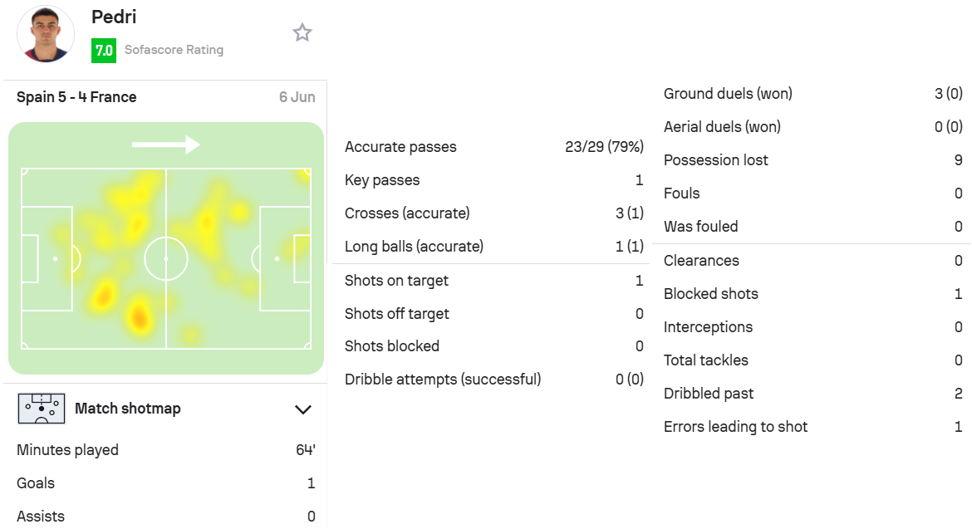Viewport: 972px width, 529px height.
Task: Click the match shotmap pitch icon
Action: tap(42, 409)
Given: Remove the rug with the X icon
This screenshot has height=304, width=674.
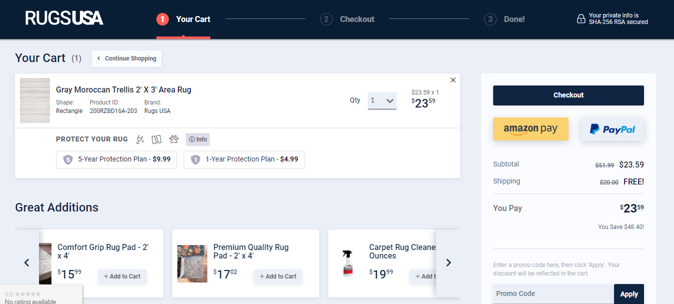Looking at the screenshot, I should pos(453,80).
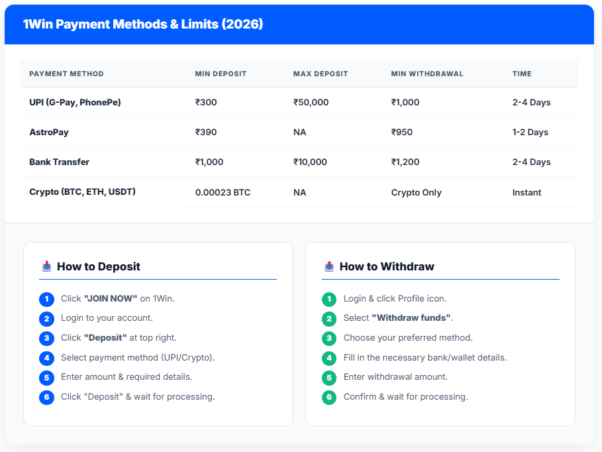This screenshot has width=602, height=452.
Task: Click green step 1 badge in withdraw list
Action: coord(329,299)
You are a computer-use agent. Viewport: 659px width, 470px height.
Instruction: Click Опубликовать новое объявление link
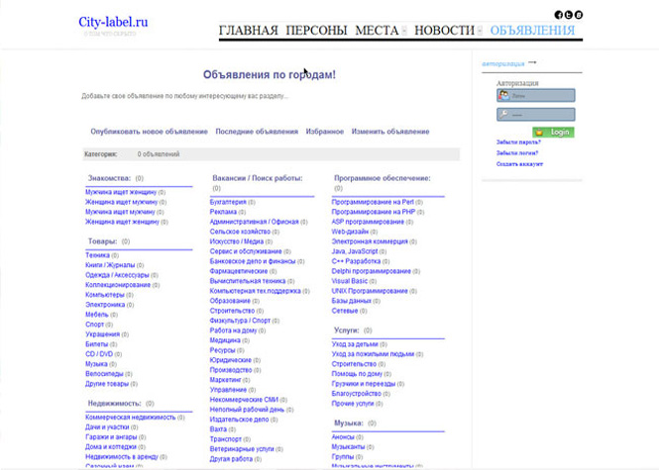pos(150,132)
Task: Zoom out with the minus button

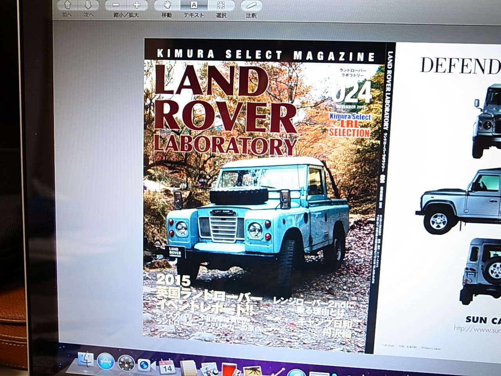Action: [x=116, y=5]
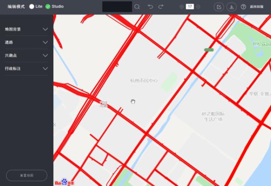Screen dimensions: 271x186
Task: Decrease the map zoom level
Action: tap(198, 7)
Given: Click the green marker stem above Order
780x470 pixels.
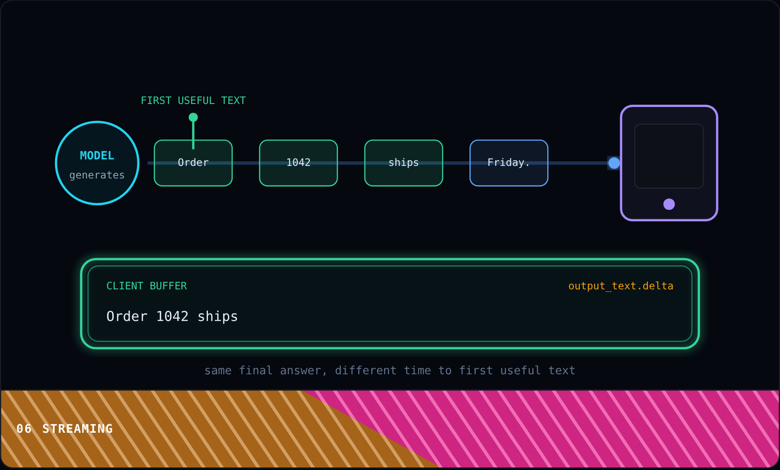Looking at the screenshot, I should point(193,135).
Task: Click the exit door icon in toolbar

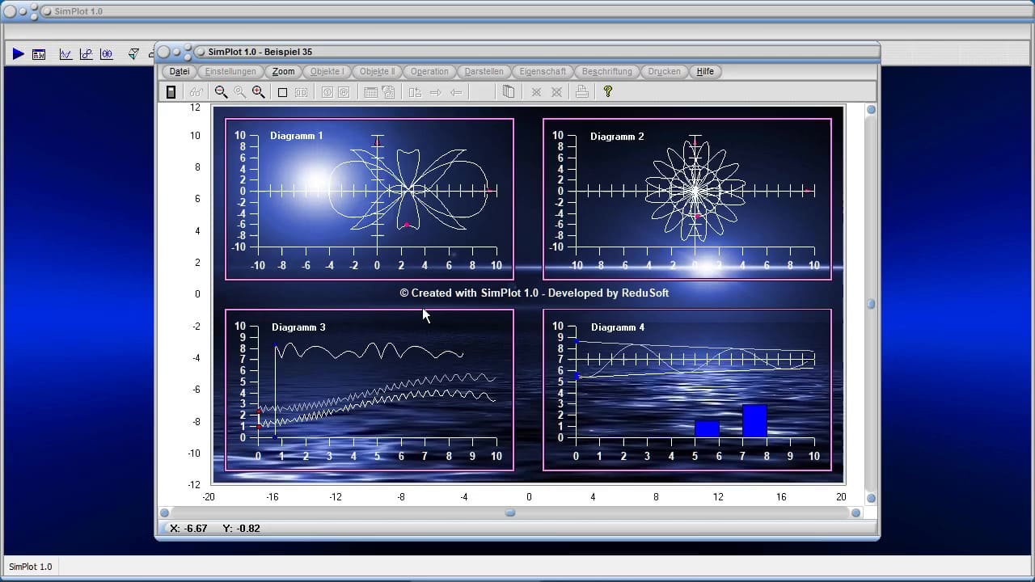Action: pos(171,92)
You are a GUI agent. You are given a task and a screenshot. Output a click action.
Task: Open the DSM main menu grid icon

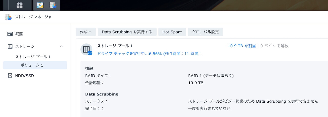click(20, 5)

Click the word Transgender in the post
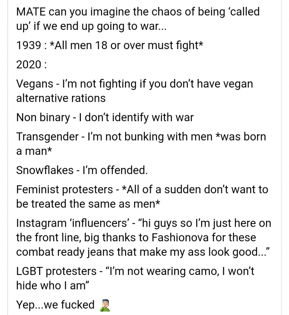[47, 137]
──────────────────────────────
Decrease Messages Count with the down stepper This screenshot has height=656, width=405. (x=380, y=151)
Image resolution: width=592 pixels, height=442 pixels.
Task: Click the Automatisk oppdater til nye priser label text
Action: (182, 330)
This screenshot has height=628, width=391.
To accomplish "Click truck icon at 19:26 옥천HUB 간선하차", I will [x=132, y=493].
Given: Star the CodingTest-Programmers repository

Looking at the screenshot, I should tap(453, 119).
──────────────────────────────
Retype the records from the line that contains "Given: Remove the rug with the X icon" through the line that contains "Action: coord(329,299)", both ends included, and leave the pictures out of your answer.

Given: Remove the rug with the X icon
This screenshot has height=304, width=674.
Looking at the screenshot, I should pos(453,80).
This screenshot has width=602, height=452.
Task: Click green step 1 badge in withdraw list
Action: coord(329,299)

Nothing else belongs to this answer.